An inversion of the yield curve has previously served as a potential signal for a recession. Before the Covid-induced downturn in 2020, it reversed in 2019. It did so again in 2007, just before the Global Financial Crisis/Great Recession of 2008. As seen below, it also inverted in the early 2000s, before the dot-com/tech market crash.
As of Friday last week, the spread stood at 0.25%, with the ten-year yield earning about 2% and the two-year yielding 1.75%. The spread widened somewhat on Monday. The 10-year yield rose to 2.1%, and the 2-year yield also increased to 1.82%, putting the difference at 0.28%. Investors are concerned that the yield curve may invert if the spread narrows, implying that short-term rates will be higher than long-term rates.
The US government has reacted to the growing concerns over inflation. Marty Walsh, the US Labor Secretary, told reporters that a recession is “a genuine possibility”. He also pointed out the strength of the US economy together with its healthy labor market.
Also, the Federal reserves, which are expected to hike up interest rates this week, are monitoring the situation closely. An aggressive increase can cause the short-term yield to rise and invert the yield curve. This could also cause a slow down in the job market, which the Feds are also expected to monitor.
Join our Telegram group and never miss a breaking digital asset story.
European Conflict Keeps Exacerbating An Already Slowing US Economy
Despite the rising prices that followed Russia’s Invasion of Ukraine, the US economy suffered before the attack. It has been in a precarious state for a while now, which the conflict in Europe has only exacerbated.
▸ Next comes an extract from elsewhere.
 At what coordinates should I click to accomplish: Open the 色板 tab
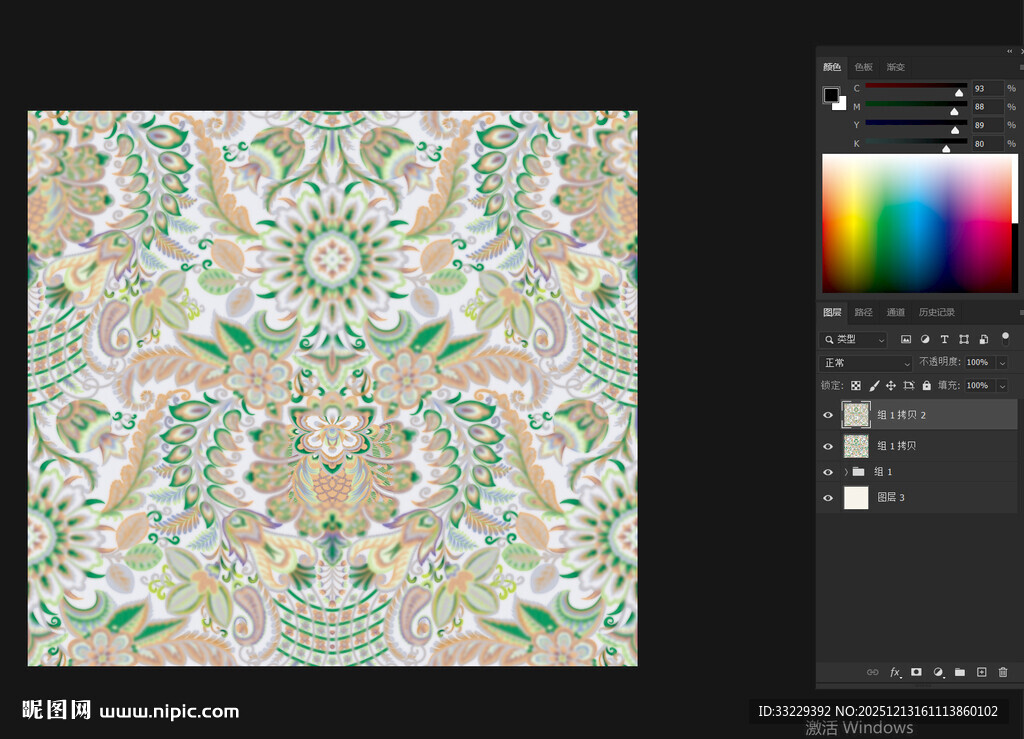tap(863, 67)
Following the Covid outbreak and subsequent lockdown, the government has done its best to keep the economy going. It reduced interest yields and offered stimulus packages. These actions have led to growing inflation which the Feds sought to tackle by increasing interest rates across 2022.
However, the outbreak of war in Europe has pushed the US economy further into the doldrums. The conflict has elicited a surge in the prices of oil and gas and other commodities, causing US inflation to hit a forty-year high. But the situation is now expected to worsen due to growing fear that the flattening yield curve may invert.
However, despite historical precedence backing a recession following the yield curve inversion, the current speculation is not definite. With the US economy surviving the Covid pandemic and having great employment rates, a more severe shock would be needed to send it into recession. Investors, however, should be wary and monitor their investments closely to ensure they are not caught with their tails behind their backs by the possible recession.